Ghanaian ICT teacher, Richard Appiah Akoto, in front of his class, teaching his students computing skills by drawing on the blackboard.
There has been global applause for a teacher in Ghana who posted photos of himself drawing on a blackboard with multi-colored chalk, the features of a Microsoft Word processing window. The students in his class can also be seen drawing it into their notebooks.
Social media exploded in admiration and wonder at his effort to explain how computers work—without computers.
Richard Appiah Akoto, 33, is the information and communication technology (ICT) teacher at Betenase M/A Junior High School in the town of Sekyedomase, about two and half hours drive north of Ghana’s second city, Kumasi. The school has no computers even though since 2011, 14 and 15-year-olds are expected to write and pass a national exam (without which students cannot progress to high school) with ICT being one of the subjects.
“This is not my first time [of drawing] it. I have been doing it anytime I am in the classroom…I like posting pictures on Facebook so I just felt like [sharing it]. I didn’t know it would get the attention of people like that,” says Akoto, who has been a teacher at the school for six years.
On Facebook, Akoto goes by the nickname “Owura Kwadwo Hottish” which was the name that went viral on both Facebook and Twitter. His photo was seen as both a bit of ironic fun about life in Africa but also as a source of inspiration particularly for Africans in the tech community like the Cameroonian tech entrepreneur Rebecca Enonchong, who tweets as @africatechie.
The photos gained prominence after a popular Ghanaian comedian (who is also a teacher) shared it with his 140,000 Facebook fans and later picked up by international websites and tech enthusiasts on the continent. After Enonchong tweeted about him she reached out to Microsoft on Twitter. This has culminated in a promise by Microsoft to “equip [Akoto] with a device from one of our partners, and access to our MCE program & free professional development resources on.” Akoto, however adds that the school needs about 50 computers in order for his classes to really fulfill its promise.
Although he has a personal laptop, he does not use it because the features differ from what is in the official syllabus which require him to teach his students among other things parts of a system unit and monitor, the steps in connecting them and how to boot a computer with a desktop as their reference. ”[So] if you bring a charged laptop to class and just press the power button, then all of a sudden, everything will be on”, that does not work, he says.
That written exam relies on students’ ability to remember what is in the syllabus, which has not been updated since its introduction. Last year, only one of his students managed to get an A.

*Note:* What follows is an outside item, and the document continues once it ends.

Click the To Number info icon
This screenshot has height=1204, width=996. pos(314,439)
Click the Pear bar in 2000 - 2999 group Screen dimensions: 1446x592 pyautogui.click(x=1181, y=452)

“Definitely those in Accra [Ghana’s capital] will pass the exam because you cannot compare someone who is in front of a computer, who knows what he is doing with the mouse to someone who has not had a feel of a computer mouse before”, says Akoto.
While Akoto has been described as an inspiration for teachers in Africa, what he does is symptomatic of an under-resourced dysfunctional public school system. Across the continent, many poor parents are forced to choose private schools over free public primary schools due to this lack of resources in government-owned schools. In Ghana, there have also been calls for a national conversation about a fairer distribution of educational resources as many rural schools like Betenase struggle with infrastructure and teaching logistics challenges.